The idea of congestion pricing is simple: In a dense urban environment with great public transportation like lower Manhattan, operating a private passenger vehicle is actually harmful for society. Cars are dirty, loud, dangerous, and take up tons of space. If they get more expensive, fewer people will use them, carbon emissions will go down, and the streets will be safer — a win for everyone. Watch our video team explain the concept:

In New York, public backing for congestion pricing is on the rise. Public transit commuters outnumber auto commuters 30-to-1 in some parts of NYC, and there’s a growing support particularly among lower-income New Yorkers who want to see more investment in subways and buses as the system continues to literally fall apart in the aftermath of hurricanes and decades of deferred maintenance.

Congestion pricing isn’t new — it’s been in the works in NYC for a long time. When it first opened way back in 1883, the Brooklyn Bridge charged horse-drawn carriages a fee to limit traffic downtown but the practice was eventually abandoned after public outcry. A 2008 plan under former Mayor Michael Bloomberg to put a congestion price on automobiles didn’t make it through the state legislature.

Cuomo has proposed a $11.52 fee to limit vehicle traffic below 60th Street, and expects the plan to provide a “reliable funding stream” for public transit in the city, especially in underserved areas, raising $15 billion in an unspecified amount of time.

In other cities around the world, congestion pricing has proven effective at reducing vehicle use. London launched its system in 2003 and traffic has dropped by over 15 percent.
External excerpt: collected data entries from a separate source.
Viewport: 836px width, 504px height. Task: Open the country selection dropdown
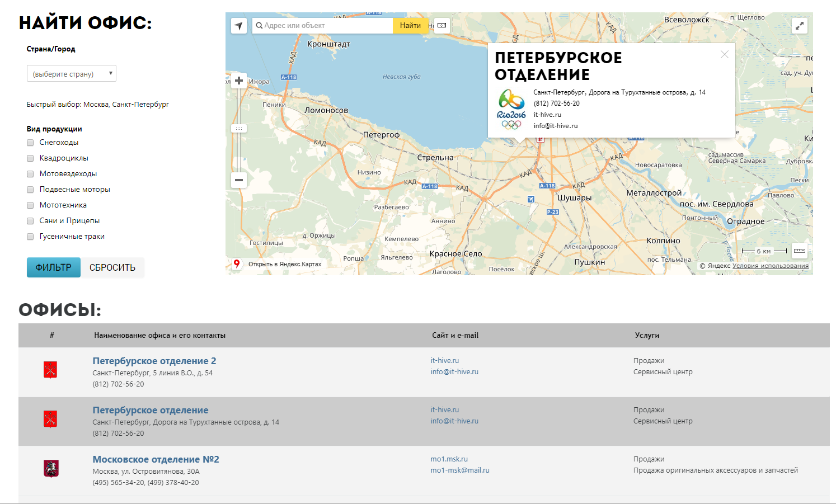(x=72, y=74)
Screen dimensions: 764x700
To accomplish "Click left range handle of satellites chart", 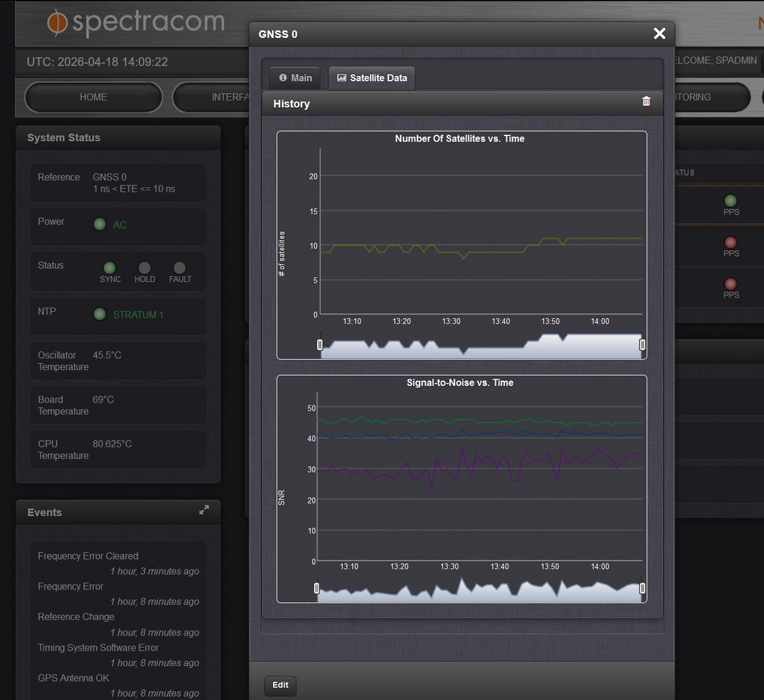I will pos(320,344).
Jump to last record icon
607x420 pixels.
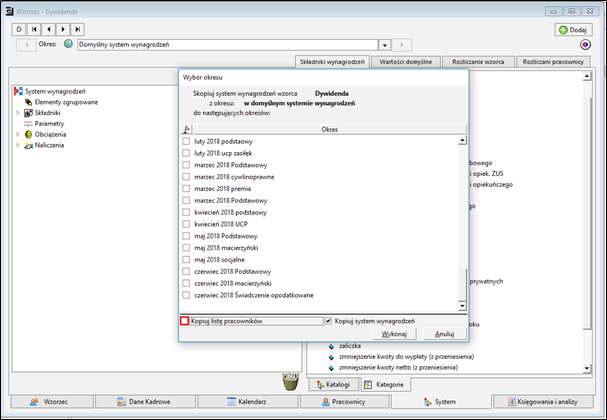[x=77, y=29]
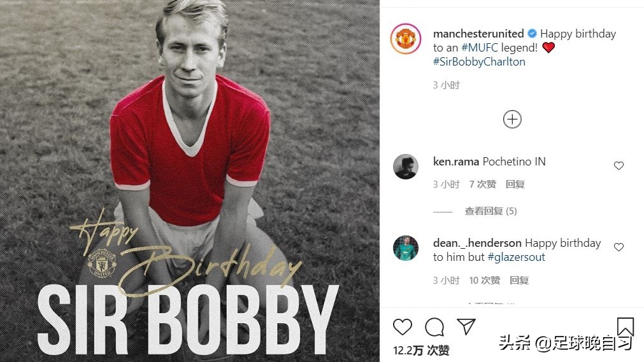Reply to dean._.henderson's comment

pyautogui.click(x=519, y=281)
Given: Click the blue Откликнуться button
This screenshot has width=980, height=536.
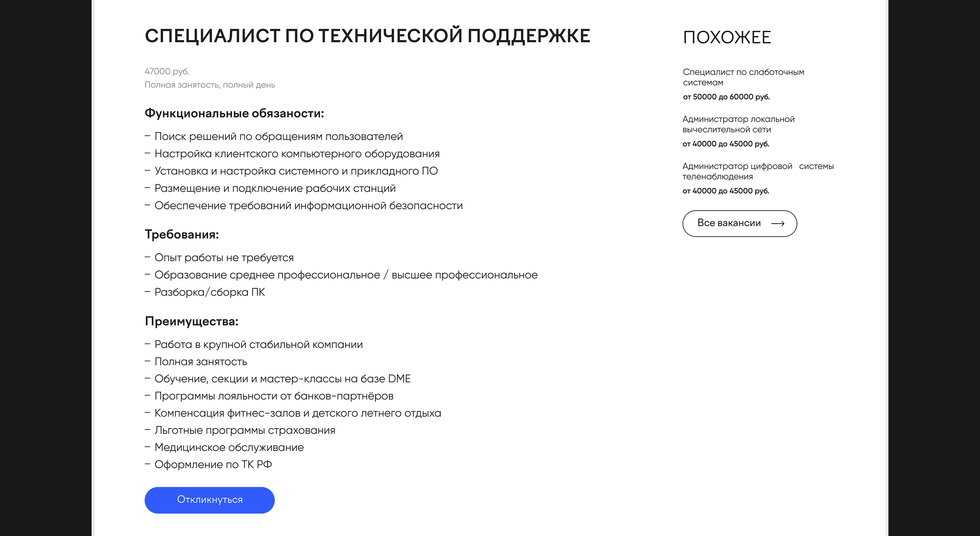Looking at the screenshot, I should pos(209,500).
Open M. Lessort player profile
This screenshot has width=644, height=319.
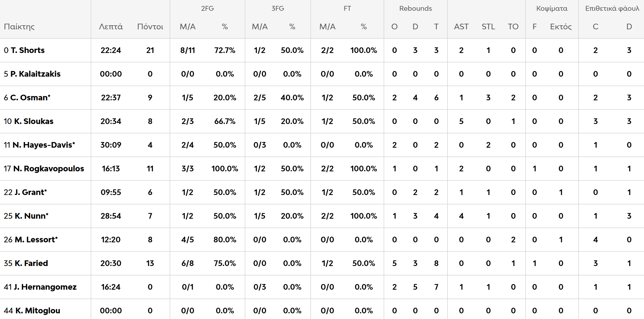[x=36, y=240]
More than 15 years later, London’s car surcharge has increased to around $15 per car, and if anything, critics say it doesn’t go far enough.

Charging cars about the price of a fully -loaded Chipotle steak burrito to enter the densest urban environment in America isn’t an all-out, breakneck, emergency-level mobilization on climate change — but it’s a start, and it will be an important testbed for expanding the common sense policy nationwide.